Enfin, que sont devenus ces intellectuels, diplomates et journalistes occidentaux naguère friands du régime alaouite ? Leur silence devant l’abjection, ces trois années de guerre, est plus assourdissant encore que leurs cris d’orfraie devant toute initiative politique ou militaire occidentale en sphère arabe. Eux qui, souverainistes, anciens cadres d’Orient du Quai d’Orsay ou journalistes engagés, considéraient ce régime (et souvent celui, proche, du despote irakien Saddam Hussein) si digne d’amitié et de soutien, surtout depuis qu’un nouveau dirigeant jeune et moderne, médecin de son état, présidait à ses destinées… Et cela alors même que Hafez el Assad, le père de Bachar, avait déjà assassiné des milliers de personnes à Hama en 1982, et que tant d’autres continuaient de périr – y compris depuis l’avènement du fils en 2000, dans les geôles à torture et sous les coups des terribles moukhabarat, les services de renseignement du régime… L’auteur de ces lignes, dès le 28 juin 2001, publiait pour sa part dans Libération une tribune intitulée : « Assad à Paris : une faute morale, une erreur géopolitique ».

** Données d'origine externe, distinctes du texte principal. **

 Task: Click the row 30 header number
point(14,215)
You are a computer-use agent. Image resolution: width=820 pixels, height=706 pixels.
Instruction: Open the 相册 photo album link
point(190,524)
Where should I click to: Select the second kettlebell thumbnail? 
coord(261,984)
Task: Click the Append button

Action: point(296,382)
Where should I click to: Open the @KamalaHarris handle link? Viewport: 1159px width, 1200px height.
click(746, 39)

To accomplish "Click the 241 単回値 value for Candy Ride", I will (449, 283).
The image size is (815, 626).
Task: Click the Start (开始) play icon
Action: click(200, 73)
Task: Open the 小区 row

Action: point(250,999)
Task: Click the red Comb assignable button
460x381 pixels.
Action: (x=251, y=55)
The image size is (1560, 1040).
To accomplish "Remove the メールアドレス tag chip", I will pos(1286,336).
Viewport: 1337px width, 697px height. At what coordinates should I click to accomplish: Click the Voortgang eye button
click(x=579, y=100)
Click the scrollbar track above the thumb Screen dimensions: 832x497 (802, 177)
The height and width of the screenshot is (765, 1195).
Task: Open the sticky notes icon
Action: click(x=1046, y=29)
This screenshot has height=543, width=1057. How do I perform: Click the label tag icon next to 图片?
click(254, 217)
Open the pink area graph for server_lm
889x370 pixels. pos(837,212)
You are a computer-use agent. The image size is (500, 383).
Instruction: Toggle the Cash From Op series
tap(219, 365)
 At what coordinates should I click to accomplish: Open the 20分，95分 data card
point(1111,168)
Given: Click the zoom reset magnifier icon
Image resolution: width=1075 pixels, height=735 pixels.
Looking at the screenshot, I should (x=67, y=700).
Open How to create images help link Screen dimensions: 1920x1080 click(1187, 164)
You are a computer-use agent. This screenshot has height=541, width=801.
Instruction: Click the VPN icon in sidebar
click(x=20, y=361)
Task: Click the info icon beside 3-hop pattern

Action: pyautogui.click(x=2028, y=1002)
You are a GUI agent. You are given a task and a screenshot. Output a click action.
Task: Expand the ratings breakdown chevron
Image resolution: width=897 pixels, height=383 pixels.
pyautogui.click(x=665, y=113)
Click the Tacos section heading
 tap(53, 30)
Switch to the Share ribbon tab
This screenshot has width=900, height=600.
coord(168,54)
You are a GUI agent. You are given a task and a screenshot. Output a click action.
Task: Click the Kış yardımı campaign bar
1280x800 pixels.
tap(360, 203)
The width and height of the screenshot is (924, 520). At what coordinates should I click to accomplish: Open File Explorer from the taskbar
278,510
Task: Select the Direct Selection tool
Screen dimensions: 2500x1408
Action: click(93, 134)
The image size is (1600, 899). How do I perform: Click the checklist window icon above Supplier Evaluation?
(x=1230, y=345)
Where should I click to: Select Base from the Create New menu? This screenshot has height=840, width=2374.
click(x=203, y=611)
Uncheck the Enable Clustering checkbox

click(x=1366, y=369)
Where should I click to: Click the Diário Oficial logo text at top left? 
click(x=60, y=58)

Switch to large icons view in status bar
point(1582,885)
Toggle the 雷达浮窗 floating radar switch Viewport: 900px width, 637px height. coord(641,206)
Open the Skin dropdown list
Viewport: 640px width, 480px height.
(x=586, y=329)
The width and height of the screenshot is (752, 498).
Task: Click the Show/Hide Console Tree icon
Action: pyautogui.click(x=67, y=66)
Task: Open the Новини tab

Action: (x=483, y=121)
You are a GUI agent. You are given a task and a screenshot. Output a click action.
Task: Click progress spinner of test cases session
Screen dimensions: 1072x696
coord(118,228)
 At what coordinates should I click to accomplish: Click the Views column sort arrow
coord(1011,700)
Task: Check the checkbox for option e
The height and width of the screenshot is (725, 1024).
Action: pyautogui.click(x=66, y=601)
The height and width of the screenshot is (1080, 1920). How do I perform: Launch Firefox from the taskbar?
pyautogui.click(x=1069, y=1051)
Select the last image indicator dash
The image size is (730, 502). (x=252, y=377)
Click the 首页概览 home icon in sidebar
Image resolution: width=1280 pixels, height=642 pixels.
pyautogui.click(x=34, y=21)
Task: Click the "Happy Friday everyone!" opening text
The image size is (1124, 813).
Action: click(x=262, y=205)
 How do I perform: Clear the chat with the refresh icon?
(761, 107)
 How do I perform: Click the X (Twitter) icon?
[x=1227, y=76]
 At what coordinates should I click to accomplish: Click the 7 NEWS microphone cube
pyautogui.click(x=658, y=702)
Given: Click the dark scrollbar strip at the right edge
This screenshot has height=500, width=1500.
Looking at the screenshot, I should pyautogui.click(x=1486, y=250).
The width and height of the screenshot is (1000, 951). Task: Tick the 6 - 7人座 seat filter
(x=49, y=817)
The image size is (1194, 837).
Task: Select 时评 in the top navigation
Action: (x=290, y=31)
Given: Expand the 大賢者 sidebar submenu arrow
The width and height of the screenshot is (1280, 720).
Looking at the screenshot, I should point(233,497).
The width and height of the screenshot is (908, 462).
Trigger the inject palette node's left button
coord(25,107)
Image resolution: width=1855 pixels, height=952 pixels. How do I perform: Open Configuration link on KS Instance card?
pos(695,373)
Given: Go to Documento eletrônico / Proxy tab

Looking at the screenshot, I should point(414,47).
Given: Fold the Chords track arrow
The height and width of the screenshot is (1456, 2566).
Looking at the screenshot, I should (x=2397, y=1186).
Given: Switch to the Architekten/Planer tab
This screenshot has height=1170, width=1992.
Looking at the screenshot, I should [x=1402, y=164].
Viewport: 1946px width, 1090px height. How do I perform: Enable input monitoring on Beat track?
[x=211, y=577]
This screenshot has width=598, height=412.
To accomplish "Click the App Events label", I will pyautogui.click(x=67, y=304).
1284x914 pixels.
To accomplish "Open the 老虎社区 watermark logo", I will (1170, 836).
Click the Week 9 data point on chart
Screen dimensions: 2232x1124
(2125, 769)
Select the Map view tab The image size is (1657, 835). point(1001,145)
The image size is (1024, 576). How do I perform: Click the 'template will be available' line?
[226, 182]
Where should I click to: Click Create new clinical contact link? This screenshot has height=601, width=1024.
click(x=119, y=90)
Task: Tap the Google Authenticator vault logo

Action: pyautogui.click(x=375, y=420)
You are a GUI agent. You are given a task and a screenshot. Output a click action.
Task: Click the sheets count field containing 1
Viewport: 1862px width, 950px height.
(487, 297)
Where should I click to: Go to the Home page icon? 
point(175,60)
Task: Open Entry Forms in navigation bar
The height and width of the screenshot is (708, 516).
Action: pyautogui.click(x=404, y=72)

Et où sont ces infatigables militants de la cause palestinienne ? Leur silence est vacarme tandis que se poursuit l’implacable siège du quartier palestinien de Yarmouk, dans les faubourgs de Damas, crime de guerre auquel seul le quotidien Le Monde a consacré récemment un vrai travail de fond. Pilonnée sans cesse, délibérément affamée, la population y crève à petit feu dans l’indifférence générale de ses « amis » patentés en Occident. Pas de manifestation de rues, de boycott ni de flottille pour les Palestiniens de Damas ! Comme il n’y en eut jamais pour ceux de Septembre noir assassinés en Jordanie, pour ceux de Sabra et Chatila abattus par le Hezbollah en 1985, pour ceux de Tripoli chassés par Kadhafi en plein désert dans la foulée des accords d’Oslo…
En moins de trois années, Assad aura réussi le tour de force de dépasser en nombre de tués ceux déplorés lors de toutes les guerres israélo-arabes, tous camps confondus ! Décidément, c’est aujourd’hui plus que jamais, en Syrie, que se confirme la faible capacité de mobilisation de l’opinion publique, et, surtout, que se révèle au grand jour la géométrie variable d’un certain pro-arabisme dogmatique…
Docteur HDR en géopolitique et maître de conférences en relations internationales (Sciences-Po Paris et ESG Management School), Frédéric Encel anime désormais une chronique internationale quotidienne sur France Inter (18h15) et vient de publier De quelques idées reçues sur le monde contemporain (Autrement).